DATA TO PROCESS >>
======
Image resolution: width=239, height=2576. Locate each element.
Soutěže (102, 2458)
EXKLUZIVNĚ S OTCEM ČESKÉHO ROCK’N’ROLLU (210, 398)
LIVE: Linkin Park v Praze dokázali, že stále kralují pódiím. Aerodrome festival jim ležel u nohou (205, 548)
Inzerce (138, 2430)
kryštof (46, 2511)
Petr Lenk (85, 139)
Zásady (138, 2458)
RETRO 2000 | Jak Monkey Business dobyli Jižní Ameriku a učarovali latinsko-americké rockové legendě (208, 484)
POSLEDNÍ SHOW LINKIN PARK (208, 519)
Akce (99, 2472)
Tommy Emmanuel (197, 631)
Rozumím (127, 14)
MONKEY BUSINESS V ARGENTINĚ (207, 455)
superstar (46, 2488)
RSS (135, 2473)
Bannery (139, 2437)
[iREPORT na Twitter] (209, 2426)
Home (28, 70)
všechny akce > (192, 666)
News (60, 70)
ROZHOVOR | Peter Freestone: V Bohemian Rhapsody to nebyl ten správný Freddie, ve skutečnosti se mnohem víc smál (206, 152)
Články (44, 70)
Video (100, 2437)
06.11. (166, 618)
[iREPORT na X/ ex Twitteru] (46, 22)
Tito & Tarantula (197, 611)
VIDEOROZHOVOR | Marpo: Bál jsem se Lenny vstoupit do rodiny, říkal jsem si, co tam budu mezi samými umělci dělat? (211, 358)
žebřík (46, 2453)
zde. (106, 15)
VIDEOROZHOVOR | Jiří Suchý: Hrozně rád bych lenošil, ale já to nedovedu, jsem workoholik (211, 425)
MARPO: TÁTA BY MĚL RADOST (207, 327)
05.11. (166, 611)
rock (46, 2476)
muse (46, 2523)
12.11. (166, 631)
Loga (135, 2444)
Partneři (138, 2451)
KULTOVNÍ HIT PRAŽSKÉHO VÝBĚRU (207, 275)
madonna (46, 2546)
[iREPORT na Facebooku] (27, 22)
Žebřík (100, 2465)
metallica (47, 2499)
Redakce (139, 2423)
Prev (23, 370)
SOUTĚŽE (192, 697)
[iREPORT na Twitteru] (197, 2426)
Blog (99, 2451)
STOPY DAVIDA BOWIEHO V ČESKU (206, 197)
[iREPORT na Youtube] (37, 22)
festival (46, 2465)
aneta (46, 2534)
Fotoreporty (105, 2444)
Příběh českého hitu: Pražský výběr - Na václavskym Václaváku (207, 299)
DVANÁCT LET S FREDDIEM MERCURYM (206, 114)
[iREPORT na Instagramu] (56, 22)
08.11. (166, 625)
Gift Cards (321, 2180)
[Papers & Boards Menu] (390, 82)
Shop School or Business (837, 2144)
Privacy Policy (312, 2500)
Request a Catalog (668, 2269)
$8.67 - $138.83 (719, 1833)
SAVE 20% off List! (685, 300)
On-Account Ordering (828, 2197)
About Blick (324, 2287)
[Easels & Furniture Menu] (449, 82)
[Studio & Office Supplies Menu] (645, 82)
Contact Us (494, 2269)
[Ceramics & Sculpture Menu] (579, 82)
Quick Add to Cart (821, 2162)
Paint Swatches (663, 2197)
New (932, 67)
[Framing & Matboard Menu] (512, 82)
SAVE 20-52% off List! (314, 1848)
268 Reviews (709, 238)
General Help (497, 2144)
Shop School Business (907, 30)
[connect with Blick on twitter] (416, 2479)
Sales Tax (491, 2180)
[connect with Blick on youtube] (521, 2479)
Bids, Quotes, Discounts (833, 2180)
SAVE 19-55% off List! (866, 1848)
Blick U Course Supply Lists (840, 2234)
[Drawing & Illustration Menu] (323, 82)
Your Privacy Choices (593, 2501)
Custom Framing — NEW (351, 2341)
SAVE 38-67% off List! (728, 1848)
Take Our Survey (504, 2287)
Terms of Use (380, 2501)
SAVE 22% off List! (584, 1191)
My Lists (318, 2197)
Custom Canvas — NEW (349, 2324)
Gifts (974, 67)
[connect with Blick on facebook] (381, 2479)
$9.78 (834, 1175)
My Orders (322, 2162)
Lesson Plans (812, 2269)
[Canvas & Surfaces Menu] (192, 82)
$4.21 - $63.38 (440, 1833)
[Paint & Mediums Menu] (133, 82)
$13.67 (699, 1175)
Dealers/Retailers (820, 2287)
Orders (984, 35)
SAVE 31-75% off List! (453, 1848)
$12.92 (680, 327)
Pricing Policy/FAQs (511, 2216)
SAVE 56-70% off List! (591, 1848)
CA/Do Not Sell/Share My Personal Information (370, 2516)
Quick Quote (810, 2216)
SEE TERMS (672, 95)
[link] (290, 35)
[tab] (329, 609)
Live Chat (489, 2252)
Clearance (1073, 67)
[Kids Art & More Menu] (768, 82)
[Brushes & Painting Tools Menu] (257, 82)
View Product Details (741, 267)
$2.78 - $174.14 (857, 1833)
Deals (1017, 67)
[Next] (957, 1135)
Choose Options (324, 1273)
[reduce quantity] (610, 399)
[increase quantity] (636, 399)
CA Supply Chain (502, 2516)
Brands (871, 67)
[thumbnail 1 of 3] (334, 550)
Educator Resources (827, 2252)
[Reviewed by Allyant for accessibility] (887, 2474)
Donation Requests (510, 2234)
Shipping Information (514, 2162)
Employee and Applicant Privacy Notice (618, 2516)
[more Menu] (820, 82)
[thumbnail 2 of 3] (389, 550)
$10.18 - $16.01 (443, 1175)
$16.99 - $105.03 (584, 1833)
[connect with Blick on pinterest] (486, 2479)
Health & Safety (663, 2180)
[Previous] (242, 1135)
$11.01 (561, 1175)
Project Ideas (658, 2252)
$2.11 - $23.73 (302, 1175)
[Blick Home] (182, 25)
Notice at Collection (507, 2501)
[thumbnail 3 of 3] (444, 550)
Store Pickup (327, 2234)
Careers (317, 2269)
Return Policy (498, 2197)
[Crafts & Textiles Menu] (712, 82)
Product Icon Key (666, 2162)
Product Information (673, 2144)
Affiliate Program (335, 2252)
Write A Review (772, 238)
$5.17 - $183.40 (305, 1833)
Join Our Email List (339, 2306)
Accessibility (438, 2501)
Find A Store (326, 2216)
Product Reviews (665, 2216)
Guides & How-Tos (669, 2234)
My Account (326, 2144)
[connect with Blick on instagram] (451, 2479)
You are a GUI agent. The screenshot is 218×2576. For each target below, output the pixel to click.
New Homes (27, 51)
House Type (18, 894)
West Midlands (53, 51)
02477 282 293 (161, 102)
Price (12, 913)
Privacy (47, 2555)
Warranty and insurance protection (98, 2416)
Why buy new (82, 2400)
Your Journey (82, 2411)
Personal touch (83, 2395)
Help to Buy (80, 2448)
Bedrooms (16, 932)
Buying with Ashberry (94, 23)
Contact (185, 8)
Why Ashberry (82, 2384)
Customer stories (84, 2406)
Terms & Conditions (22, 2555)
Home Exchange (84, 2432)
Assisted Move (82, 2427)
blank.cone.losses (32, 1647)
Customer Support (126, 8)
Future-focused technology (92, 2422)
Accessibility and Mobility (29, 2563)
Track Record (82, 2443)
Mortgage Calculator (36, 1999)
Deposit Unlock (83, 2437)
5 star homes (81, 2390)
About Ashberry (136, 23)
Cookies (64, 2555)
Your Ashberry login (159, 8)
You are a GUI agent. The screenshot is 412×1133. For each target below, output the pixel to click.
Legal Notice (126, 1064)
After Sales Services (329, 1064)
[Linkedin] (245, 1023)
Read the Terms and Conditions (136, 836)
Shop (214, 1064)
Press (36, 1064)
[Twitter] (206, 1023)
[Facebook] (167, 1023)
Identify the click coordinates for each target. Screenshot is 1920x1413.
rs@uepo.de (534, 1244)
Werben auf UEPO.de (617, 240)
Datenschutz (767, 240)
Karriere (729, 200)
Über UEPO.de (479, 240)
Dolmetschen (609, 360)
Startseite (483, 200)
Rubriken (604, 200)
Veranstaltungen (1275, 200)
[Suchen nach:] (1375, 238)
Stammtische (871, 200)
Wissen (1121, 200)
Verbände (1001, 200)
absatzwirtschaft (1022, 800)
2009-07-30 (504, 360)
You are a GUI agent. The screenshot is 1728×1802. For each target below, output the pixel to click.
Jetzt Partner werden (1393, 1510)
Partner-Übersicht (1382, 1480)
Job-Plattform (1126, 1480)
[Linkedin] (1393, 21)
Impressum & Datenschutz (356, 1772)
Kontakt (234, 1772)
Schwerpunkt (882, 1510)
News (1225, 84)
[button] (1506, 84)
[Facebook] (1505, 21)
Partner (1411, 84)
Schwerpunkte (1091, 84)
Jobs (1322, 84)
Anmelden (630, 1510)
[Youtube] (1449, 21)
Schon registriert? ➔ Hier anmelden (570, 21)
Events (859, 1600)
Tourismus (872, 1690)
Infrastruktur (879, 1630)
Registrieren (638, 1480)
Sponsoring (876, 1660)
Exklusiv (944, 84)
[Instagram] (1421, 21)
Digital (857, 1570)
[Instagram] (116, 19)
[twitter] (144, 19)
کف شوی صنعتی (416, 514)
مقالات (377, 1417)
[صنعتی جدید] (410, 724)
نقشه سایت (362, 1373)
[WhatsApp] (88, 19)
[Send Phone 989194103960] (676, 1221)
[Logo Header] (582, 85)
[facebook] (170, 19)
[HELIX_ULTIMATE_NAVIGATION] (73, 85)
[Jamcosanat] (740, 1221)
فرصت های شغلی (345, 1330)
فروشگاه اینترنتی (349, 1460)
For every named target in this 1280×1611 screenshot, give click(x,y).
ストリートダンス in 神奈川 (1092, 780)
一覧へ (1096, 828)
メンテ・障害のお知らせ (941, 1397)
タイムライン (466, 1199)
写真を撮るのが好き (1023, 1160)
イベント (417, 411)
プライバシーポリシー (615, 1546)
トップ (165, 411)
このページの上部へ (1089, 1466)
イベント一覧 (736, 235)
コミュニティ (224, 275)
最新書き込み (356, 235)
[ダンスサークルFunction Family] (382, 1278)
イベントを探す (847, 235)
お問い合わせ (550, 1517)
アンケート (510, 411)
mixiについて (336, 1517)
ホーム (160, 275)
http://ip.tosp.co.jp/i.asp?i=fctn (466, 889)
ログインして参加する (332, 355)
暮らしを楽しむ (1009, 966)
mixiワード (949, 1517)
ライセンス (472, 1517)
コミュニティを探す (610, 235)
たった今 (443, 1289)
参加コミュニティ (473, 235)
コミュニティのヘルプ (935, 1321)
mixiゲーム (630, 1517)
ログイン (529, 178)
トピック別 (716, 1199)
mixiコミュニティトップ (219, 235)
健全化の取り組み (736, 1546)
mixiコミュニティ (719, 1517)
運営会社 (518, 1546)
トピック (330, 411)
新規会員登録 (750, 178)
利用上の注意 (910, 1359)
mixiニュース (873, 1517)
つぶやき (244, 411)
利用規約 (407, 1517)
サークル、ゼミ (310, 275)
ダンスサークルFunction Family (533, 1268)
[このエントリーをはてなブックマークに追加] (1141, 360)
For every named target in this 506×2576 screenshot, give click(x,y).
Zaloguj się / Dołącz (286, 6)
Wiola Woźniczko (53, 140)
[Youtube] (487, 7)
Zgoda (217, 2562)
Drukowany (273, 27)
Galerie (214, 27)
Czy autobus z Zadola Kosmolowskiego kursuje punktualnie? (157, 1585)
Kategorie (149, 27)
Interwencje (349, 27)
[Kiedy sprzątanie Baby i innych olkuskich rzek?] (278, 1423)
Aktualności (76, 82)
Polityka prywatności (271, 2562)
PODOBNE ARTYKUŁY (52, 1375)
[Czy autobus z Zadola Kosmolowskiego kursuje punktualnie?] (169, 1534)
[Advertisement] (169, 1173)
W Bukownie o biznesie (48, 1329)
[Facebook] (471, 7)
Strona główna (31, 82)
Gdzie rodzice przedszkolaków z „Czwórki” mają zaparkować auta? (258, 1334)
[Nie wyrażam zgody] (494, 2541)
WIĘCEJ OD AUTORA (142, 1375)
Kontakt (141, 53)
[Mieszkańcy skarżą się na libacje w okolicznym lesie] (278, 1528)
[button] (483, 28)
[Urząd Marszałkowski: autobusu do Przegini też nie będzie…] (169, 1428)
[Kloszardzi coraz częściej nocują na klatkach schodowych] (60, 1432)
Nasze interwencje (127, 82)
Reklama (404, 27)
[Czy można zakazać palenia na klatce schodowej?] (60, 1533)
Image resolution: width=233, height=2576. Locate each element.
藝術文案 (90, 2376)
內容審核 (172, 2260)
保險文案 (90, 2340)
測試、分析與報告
======
ACTIVITY >>
Starting at the line that has "Schwerpunkte (1091, 84)" and ending at the line that has "[HELIX_ULTIMATE_NAVIGATION] (73, 85)", please write out the lines above exactly, leaving out all others.

YOUR RESPONSE >>
Schwerpunkte (1091, 84)
Jobs (1322, 84)
Anmelden (630, 1510)
[Youtube] (1449, 21)
Schon registriert? ➔ Hier anmelden (570, 21)
Events (859, 1600)
Tourismus (872, 1690)
Infrastruktur (879, 1630)
Registrieren (638, 1480)
Sponsoring (876, 1660)
Exklusiv (944, 84)
[Instagram] (1421, 21)
Digital (857, 1570)
[Instagram] (116, 19)
[twitter] (144, 19)
کف شوی صنعتی (416, 514)
مقالات (377, 1417)
[صنعتی جدید] (410, 724)
نقشه سایت (362, 1373)
[WhatsApp] (88, 19)
[Send Phone 989194103960] (676, 1221)
[Logo Header] (582, 85)
[facebook] (170, 19)
[HELIX_ULTIMATE_NAVIGATION] (73, 85)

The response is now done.